WORK TASK:
Restate each entry below without changing a word.
■ ■ ■ ■
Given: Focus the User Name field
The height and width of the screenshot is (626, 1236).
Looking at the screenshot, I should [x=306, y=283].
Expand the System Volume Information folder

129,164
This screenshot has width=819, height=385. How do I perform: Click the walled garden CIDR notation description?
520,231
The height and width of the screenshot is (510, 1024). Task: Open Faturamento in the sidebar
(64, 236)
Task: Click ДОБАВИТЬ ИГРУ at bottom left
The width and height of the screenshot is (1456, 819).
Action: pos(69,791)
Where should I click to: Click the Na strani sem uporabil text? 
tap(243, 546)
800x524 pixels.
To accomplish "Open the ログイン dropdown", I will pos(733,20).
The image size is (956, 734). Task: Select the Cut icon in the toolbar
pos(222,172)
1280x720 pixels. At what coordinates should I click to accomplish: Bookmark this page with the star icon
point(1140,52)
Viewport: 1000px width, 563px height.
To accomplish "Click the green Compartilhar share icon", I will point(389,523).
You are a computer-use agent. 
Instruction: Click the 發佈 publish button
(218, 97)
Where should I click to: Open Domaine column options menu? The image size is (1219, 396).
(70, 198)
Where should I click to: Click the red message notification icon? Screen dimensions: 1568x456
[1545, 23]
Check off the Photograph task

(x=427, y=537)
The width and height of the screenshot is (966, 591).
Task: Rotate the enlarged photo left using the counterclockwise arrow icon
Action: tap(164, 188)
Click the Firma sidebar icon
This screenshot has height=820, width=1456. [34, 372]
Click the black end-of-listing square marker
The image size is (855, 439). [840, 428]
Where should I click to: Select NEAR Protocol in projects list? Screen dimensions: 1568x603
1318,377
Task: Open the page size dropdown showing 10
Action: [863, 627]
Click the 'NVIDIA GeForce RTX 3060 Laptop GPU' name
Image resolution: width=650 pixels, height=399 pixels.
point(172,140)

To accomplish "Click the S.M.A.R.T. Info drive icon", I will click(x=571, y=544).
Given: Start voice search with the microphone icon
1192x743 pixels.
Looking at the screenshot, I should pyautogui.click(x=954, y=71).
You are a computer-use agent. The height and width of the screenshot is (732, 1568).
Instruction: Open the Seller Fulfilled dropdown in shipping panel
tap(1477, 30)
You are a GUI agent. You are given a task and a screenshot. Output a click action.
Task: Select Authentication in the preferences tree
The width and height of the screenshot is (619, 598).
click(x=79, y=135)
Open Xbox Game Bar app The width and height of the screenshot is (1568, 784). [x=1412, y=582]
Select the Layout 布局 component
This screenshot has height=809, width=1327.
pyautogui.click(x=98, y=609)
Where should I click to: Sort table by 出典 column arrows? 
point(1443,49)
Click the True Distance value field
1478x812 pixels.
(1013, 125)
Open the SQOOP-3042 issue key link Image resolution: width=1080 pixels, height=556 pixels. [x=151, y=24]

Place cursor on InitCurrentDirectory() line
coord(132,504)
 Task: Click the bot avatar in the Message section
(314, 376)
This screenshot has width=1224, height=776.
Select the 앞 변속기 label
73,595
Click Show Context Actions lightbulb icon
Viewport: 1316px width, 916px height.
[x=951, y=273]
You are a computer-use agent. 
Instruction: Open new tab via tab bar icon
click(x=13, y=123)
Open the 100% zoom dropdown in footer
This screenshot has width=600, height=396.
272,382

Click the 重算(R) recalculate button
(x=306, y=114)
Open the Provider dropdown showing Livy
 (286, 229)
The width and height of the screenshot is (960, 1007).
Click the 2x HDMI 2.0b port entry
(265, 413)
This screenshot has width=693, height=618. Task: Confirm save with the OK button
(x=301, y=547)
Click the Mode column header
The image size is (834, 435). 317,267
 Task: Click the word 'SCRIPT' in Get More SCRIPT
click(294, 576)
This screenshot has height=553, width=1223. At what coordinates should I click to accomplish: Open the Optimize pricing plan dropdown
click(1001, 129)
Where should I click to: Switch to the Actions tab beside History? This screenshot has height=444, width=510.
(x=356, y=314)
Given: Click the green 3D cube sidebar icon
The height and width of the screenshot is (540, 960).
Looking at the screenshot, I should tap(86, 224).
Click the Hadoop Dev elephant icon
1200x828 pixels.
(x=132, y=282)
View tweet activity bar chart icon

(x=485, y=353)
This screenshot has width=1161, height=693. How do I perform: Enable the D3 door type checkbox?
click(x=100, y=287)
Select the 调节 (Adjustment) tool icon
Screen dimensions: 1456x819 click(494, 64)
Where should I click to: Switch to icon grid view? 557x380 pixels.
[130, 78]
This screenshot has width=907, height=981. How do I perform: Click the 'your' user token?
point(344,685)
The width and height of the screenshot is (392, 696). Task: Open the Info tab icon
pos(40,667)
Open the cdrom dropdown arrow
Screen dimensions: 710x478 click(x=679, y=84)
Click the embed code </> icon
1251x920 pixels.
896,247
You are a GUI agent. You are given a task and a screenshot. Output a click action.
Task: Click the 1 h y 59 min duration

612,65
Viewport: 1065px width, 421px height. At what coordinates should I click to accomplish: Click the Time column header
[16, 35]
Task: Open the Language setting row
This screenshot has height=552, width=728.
■ ■ ■ ■
RESULT:
Given: Focus the User Name field
The height and width of the screenshot is (626, 1236).
Looking at the screenshot, I should [x=306, y=283].
Expand the System Volume Information folder

129,164
This screenshot has width=819, height=385. How do I perform: Click the walled garden CIDR notation description?
520,231
The height and width of the screenshot is (510, 1024). Task: Open Faturamento in the sidebar
(64, 236)
Task: Click ДОБАВИТЬ ИГРУ at bottom left
The width and height of the screenshot is (1456, 819).
Action: pos(69,791)
Where should I click to: Click the Na strani sem uporabil text? 
tap(243, 546)
800x524 pixels.
To accomplish "Open the ログイン dropdown", I will pos(733,20).
The image size is (956, 734). Task: Select the Cut icon in the toolbar
pos(222,172)
1280x720 pixels. At what coordinates should I click to accomplish: Bookmark this page with the star icon
point(1140,52)
Viewport: 1000px width, 563px height.
To accomplish "Click the green Compartilhar share icon", I will point(389,523).
You are a computer-use agent. 
Instruction: Click the 發佈 publish button
(218, 97)
Where should I click to: Open Domaine column options menu? The image size is (1219, 396).
(70, 198)
Where should I click to: Click the red message notification icon? Screen dimensions: 1568x456
[1545, 23]
Check off the Photograph task

(x=427, y=537)
The width and height of the screenshot is (966, 591).
Task: Rotate the enlarged photo left using the counterclockwise arrow icon
Action: tap(164, 188)
Click the Firma sidebar icon
This screenshot has height=820, width=1456. [34, 372]
Click the black end-of-listing square marker
The image size is (855, 439). [840, 428]
Where should I click to: Select NEAR Protocol in projects list? Screen dimensions: 1568x603
1318,377
Task: Open the page size dropdown showing 10
Action: [863, 627]
Click the 'NVIDIA GeForce RTX 3060 Laptop GPU' name
Image resolution: width=650 pixels, height=399 pixels.
point(172,140)

To accomplish "Click the S.M.A.R.T. Info drive icon", I will click(x=571, y=544).
Given: Start voice search with the microphone icon
1192x743 pixels.
Looking at the screenshot, I should pyautogui.click(x=954, y=71).
You are a computer-use agent. The height and width of the screenshot is (732, 1568).
Instruction: Open the Seller Fulfilled dropdown in shipping panel
tap(1477, 30)
You are a GUI agent. You are given a task and a screenshot. Output a click action.
Task: Select Authentication in the preferences tree
The width and height of the screenshot is (619, 598).
click(x=79, y=135)
Open Xbox Game Bar app The width and height of the screenshot is (1568, 784). [x=1412, y=582]
Select the Layout 布局 component
This screenshot has height=809, width=1327.
pyautogui.click(x=98, y=609)
Where should I click to: Sort table by 出典 column arrows? 
point(1443,49)
Click the True Distance value field
1478x812 pixels.
(1013, 125)
Open the SQOOP-3042 issue key link Image resolution: width=1080 pixels, height=556 pixels. [x=151, y=24]

Place cursor on InitCurrentDirectory() line
coord(132,504)
 Task: Click the bot avatar in the Message section
(314, 376)
This screenshot has width=1224, height=776.
Select the 앞 변속기 label
73,595
Click Show Context Actions lightbulb icon
Viewport: 1316px width, 916px height.
[x=951, y=273]
You are a computer-use agent. 
Instruction: Open new tab via tab bar icon
click(x=13, y=123)
Open the 100% zoom dropdown in footer
This screenshot has width=600, height=396.
272,382

Click the 重算(R) recalculate button
(x=306, y=114)
Open the Provider dropdown showing Livy
 (286, 229)
The width and height of the screenshot is (960, 1007).
Click the 2x HDMI 2.0b port entry
(265, 413)
This screenshot has width=693, height=618. Task: Confirm save with the OK button
(x=301, y=547)
Click the Mode column header
The image size is (834, 435). 317,267
 Task: Click the word 'SCRIPT' in Get More SCRIPT
click(294, 576)
This screenshot has height=553, width=1223. At what coordinates should I click to accomplish: Open the Optimize pricing plan dropdown
click(1001, 129)
Where should I click to: Switch to the Actions tab beside History? This screenshot has height=444, width=510.
(x=356, y=314)
Given: Click the green 3D cube sidebar icon
The height and width of the screenshot is (540, 960).
Looking at the screenshot, I should tap(86, 224).
Click the Hadoop Dev elephant icon
1200x828 pixels.
(x=132, y=282)
View tweet activity bar chart icon

(x=485, y=353)
This screenshot has width=1161, height=693. How do I perform: Enable the D3 door type checkbox?
click(x=100, y=287)
Select the 调节 (Adjustment) tool icon
Screen dimensions: 1456x819 click(494, 64)
Where should I click to: Switch to icon grid view? 557x380 pixels.
[130, 78]
This screenshot has width=907, height=981. How do I perform: Click the 'your' user token?
point(344,685)
The width and height of the screenshot is (392, 696). Task: Open the Info tab icon
pos(40,667)
Open the cdrom dropdown arrow
Screen dimensions: 710x478 click(x=679, y=84)
Click the embed code </> icon
1251x920 pixels.
896,247
You are a GUI agent. You are given a task and a screenshot. Output a click action.
Task: Click the 1 h y 59 min duration

612,65
Viewport: 1065px width, 421px height. At what coordinates should I click to accomplish: Click the Time column header
[16, 35]
Task: Open the Language setting row
This screenshot has height=552, width=728.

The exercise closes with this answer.